[PROBLEM DESCRIPTION] Go through the entries below and pick out every line with "coordinates".

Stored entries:
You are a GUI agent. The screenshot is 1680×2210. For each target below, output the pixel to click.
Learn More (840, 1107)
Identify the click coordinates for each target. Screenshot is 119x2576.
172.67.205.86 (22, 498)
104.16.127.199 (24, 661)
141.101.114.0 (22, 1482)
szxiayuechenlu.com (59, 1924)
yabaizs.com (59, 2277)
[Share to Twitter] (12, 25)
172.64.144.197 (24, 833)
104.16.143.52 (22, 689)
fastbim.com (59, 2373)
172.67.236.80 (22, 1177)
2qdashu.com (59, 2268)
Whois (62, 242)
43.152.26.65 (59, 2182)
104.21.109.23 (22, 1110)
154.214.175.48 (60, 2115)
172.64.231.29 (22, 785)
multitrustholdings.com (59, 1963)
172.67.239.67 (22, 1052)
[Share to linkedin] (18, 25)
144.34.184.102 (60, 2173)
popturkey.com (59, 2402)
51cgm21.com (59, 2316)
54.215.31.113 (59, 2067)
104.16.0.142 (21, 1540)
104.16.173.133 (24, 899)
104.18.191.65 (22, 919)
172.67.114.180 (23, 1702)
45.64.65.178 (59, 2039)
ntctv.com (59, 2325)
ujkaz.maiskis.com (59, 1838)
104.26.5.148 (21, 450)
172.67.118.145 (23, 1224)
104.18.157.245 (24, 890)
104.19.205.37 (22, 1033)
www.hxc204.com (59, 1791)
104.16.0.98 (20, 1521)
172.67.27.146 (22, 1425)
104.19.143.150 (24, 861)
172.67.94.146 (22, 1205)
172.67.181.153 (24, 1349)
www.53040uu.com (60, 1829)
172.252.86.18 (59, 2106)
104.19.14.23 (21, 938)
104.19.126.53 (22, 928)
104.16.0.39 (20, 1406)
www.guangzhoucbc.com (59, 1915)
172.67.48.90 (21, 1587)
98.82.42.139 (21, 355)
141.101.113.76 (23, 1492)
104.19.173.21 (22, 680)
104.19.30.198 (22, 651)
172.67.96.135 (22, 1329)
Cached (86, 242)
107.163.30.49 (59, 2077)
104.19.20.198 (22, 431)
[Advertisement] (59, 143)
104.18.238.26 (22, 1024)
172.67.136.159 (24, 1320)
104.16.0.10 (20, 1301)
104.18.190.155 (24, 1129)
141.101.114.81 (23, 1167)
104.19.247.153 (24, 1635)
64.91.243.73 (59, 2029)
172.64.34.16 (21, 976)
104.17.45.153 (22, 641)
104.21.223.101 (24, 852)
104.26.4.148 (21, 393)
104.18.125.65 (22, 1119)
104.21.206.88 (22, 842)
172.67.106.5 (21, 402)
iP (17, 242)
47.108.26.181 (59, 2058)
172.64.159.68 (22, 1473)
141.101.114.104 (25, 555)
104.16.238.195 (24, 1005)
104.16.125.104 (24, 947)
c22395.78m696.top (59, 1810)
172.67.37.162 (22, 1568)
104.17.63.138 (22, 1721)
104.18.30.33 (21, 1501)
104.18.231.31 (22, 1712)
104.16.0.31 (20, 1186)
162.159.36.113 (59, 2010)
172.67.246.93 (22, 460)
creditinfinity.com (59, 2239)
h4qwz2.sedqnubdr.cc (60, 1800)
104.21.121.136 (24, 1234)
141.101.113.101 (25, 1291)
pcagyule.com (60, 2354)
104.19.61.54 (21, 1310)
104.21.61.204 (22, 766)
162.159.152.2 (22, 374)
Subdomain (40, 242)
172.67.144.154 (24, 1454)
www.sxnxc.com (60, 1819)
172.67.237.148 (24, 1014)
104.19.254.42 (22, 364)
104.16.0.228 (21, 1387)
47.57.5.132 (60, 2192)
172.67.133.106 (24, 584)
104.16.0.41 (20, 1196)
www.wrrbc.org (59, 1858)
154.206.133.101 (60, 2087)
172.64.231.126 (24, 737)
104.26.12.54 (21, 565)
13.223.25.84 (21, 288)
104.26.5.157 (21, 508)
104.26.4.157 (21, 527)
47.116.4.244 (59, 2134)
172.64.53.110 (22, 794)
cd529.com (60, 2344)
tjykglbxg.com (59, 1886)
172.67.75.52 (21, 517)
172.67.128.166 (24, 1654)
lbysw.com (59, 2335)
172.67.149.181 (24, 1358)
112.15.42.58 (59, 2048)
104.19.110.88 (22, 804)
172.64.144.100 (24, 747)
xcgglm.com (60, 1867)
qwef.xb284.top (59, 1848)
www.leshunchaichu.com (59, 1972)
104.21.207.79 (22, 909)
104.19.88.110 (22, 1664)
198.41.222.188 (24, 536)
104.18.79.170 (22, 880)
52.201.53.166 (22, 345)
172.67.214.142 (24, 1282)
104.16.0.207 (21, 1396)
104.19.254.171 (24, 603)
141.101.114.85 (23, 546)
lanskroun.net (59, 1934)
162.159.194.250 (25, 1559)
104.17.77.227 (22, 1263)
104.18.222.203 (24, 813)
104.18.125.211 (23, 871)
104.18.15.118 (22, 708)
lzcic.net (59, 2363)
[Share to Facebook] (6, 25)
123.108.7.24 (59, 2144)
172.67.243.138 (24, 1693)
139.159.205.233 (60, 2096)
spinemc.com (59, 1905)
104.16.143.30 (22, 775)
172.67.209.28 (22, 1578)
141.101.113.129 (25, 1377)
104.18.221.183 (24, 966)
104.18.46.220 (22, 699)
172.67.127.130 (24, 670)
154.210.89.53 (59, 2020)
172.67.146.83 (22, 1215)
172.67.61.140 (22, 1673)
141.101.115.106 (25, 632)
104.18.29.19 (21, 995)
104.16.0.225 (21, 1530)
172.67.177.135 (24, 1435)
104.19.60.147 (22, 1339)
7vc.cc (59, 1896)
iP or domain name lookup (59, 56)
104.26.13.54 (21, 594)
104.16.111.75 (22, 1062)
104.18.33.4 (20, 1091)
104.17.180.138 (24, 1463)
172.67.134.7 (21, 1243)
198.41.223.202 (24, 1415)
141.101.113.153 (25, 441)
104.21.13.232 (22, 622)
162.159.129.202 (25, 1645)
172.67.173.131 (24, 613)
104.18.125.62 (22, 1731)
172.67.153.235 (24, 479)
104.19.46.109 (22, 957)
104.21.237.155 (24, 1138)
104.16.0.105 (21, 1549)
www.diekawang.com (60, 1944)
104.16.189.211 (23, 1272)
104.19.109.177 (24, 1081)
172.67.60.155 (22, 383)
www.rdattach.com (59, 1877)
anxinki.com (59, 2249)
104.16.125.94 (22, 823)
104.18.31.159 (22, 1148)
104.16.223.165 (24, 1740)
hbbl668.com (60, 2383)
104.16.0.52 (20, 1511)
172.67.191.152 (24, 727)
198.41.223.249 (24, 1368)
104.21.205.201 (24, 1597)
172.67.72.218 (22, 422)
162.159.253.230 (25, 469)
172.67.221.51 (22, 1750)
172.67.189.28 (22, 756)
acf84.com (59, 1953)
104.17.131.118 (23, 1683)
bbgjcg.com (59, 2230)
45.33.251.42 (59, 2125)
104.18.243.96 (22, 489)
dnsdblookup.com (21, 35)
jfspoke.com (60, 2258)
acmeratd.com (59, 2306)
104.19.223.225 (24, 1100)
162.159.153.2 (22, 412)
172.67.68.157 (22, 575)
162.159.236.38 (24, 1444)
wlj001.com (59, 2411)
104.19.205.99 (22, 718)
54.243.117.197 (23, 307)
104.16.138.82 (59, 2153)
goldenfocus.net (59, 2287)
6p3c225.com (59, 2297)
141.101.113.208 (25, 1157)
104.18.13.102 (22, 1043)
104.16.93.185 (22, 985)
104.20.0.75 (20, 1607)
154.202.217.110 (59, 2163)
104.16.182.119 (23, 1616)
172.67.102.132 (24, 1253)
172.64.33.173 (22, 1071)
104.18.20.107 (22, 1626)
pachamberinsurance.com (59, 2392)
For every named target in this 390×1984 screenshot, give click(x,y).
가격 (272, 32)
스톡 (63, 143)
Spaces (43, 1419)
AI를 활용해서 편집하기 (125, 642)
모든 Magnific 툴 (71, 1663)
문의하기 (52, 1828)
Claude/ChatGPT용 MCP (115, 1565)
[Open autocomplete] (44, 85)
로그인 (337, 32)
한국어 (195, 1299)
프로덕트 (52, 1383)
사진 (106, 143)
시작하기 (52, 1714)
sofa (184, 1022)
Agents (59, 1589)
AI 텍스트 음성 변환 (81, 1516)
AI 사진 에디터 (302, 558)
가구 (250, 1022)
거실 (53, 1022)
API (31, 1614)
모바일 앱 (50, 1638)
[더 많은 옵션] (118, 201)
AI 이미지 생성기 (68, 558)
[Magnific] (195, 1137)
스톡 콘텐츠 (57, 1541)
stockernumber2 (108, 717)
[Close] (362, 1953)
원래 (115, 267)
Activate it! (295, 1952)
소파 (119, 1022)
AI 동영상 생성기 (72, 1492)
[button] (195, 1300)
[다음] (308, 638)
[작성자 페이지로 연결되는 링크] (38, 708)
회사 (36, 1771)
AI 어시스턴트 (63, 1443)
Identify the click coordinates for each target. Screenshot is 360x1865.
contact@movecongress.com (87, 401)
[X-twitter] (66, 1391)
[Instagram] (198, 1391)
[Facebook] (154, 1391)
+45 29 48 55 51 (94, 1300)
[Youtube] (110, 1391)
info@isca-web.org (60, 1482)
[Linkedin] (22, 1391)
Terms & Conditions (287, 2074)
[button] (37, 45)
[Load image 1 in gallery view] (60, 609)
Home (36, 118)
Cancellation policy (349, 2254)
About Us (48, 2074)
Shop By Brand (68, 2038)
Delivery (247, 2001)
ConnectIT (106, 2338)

[EXERCISE RESULT]
Identify the click coordinates for each target. Screenshot is 119x2576.
Identify the click coordinates for each target. Screenshot is 360x1865.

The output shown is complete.